The taste premium is the price that markets place on the capacity to evaluate and create aesthetic excellence when functional competence becomes universally accessible. Postrel documented that consumers pay measurable premiums—thirty to fifty percent—for aesthetically superior versions of functionally identical products. In the AI era, this premium has migrated from products to producers: the creative director who can specify what a product should feel like, the designer whose aesthetic choices communicate care, the individual whose developed sensibility distinguishes exceptional from adequate—these capture value that execution alone cannot claim. The premium is durable because taste develops slowly (through sustained exposure to quality over years) and resists commoditization (cannot be transferred via documentation or generated by tools). It is the geological formation of evaluative capacity, deposited layer by layer through attention and practice.
Taste, in Postrel's framework, is not subjective preference but developed judgment—the capacity to perceive aesthetic quality with the precision a musician perceives pitch. The senior designer who looks at an interface and feels 'the spacing is wrong' without measuring pixels is exercising taste in the same way Segal's senior engineer feels that code is wrong before articulating why. Both stand on accumulated experience that operates below conscious analysis. This experiential foundation cannot be shortcut—no crash course, no documentation, no AI tool can generate taste in someone who lacks the depositional history of exposure to quality.
The economic mechanism is straightforward: when execution becomes abundant, scarcity migrates to the layer above execution. Programmers who spent careers building technical skill found their premium eroding as AI made that skill universally accessible. Creative directors whose contribution had been classified as 'support function' discovered their specifications were now the highest-leverage input—the bottleneck determining whether a product succeeded or joined the undifferentiated flood. Organizations that recognized this shift early restructured around judgment; those that did not found their twenty-fold productivity gains translating into capability without value capture.

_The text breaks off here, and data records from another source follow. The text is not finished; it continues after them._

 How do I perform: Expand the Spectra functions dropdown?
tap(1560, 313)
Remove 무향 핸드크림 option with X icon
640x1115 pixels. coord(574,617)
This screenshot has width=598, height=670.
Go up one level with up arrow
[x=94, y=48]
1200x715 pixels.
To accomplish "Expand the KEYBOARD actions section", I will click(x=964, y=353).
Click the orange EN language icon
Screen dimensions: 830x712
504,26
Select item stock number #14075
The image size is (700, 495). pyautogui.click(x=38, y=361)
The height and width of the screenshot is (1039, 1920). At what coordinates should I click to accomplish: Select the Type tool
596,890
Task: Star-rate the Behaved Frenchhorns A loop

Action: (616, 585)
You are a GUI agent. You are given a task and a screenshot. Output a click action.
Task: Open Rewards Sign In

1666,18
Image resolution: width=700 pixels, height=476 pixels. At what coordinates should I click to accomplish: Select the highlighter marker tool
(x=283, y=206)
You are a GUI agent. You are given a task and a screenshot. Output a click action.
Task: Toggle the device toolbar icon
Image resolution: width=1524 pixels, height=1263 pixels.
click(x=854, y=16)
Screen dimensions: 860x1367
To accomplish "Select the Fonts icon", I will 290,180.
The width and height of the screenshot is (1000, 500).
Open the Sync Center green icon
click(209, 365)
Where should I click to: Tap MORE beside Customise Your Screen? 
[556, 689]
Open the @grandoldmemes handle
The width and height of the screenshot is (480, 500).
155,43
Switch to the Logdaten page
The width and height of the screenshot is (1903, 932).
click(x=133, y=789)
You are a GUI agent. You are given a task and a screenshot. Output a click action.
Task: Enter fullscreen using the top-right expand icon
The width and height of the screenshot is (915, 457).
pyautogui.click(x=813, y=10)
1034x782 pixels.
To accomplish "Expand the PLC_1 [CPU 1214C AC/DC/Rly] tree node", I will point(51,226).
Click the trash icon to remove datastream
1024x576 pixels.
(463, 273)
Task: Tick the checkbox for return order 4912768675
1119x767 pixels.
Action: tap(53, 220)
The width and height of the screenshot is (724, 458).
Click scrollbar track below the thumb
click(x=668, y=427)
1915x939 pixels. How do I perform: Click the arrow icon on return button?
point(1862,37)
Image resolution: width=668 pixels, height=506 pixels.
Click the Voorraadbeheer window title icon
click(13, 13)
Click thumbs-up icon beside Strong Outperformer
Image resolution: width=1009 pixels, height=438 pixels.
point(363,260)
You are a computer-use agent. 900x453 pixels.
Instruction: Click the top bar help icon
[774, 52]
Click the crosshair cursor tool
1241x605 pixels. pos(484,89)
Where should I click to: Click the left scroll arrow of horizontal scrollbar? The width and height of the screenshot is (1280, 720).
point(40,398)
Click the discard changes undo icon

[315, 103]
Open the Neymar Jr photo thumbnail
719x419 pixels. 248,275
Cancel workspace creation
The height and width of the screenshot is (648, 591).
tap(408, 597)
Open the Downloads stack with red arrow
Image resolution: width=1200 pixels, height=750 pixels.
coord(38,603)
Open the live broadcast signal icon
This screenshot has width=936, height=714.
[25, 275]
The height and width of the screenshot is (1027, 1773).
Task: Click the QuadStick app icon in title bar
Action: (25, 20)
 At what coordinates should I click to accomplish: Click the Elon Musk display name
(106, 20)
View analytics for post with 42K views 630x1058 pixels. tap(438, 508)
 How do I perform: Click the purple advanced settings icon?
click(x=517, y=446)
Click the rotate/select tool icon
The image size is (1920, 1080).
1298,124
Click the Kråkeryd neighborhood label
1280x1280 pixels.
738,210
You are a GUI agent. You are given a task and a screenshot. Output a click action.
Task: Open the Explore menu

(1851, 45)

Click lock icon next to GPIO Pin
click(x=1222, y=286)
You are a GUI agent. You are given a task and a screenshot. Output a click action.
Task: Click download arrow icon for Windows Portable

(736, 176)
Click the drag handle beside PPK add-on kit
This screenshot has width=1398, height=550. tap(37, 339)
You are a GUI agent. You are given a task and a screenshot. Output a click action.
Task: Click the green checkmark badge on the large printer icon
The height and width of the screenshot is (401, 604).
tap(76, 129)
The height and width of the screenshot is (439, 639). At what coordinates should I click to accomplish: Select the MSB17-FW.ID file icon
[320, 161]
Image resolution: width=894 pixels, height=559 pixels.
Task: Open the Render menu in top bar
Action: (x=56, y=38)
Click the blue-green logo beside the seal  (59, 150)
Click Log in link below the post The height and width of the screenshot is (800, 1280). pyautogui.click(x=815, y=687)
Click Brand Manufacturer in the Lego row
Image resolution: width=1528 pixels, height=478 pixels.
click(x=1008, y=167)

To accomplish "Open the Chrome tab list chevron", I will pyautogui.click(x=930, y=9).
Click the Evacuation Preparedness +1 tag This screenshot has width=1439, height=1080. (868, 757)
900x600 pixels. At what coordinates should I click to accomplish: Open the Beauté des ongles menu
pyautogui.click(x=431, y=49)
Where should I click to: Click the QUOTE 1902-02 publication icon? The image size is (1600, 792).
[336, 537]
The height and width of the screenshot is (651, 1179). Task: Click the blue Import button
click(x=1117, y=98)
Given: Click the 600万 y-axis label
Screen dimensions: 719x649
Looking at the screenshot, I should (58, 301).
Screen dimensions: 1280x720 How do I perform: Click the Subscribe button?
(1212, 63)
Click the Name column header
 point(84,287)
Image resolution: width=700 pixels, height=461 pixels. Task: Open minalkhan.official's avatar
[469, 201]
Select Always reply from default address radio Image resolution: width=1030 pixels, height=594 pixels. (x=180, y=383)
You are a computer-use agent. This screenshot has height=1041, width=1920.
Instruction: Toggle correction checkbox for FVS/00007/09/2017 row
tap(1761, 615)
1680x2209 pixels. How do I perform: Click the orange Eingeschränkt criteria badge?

The premium's distribution is uneven and uncomfortable. Taste correlates with exposure to quality, which correlates with economic privilege. The person raised in aesthetically rich environments—well-designed homes, excellent schools, curated cultural institutions—develops evaluative capacity the person raised in aesthetic poverty does not. This is not genetic but developmental, which means it is alterable through investment in aesthetic infrastructure. But absent that investment, the taste premium functions as a mechanism concentrating AI economy gains in the hands of the already-privileged—a pattern that policy discourse has largely failed to address.
Postrel's framework suggests the taste premium is not a temporary market distortion but a permanent feature of abundance economies. When production costs approach zero, all that remains as a basis for differentiation is the quality of what is produced. Quality, in aesthetics as in every other domain, requires judgment. Judgment requires development. Development requires time and exposure. The chain is unbreakable, which makes the premium durable and makes investment in aesthetic education the highest-return economic development strategy available.
The concept emerged from Postrel's documentation of brand premiums in The Substance of Style. She observed that companies like Apple, IKEA, and Target commanded loyalty and pricing power disproportionate to their functional advantages. The gap between what specifications justified and what markets paid was the taste premium—captured by organizations that treated aesthetic quality as constitutive rather than decorative. The AI revolution made the pattern universal: every category now exhibits the same premium structure, because every category has reached functional parity.
Scarcity migrates to judgment when execution becomes abundant. Markets reward the capacity to specify what and how it should feel when the capacity to build that it works is universal.
Taste develops geologically, not instantly. The aesthetic sensibility commanding the premium is built through sustained exposure to quality—a process requiring years and resisting compression.
The premium is distributionally unequal. Taste correlates with privileged aesthetic exposure, threatening to concentrate AI economy gains unless investment in aesthetic infrastructure expands access to quality.
Durability is structural, not temporary. Unlike technical skills that AI can commoditize, taste resists commoditization because it is experiential bedrock—judgment built through encounters no documentation captures.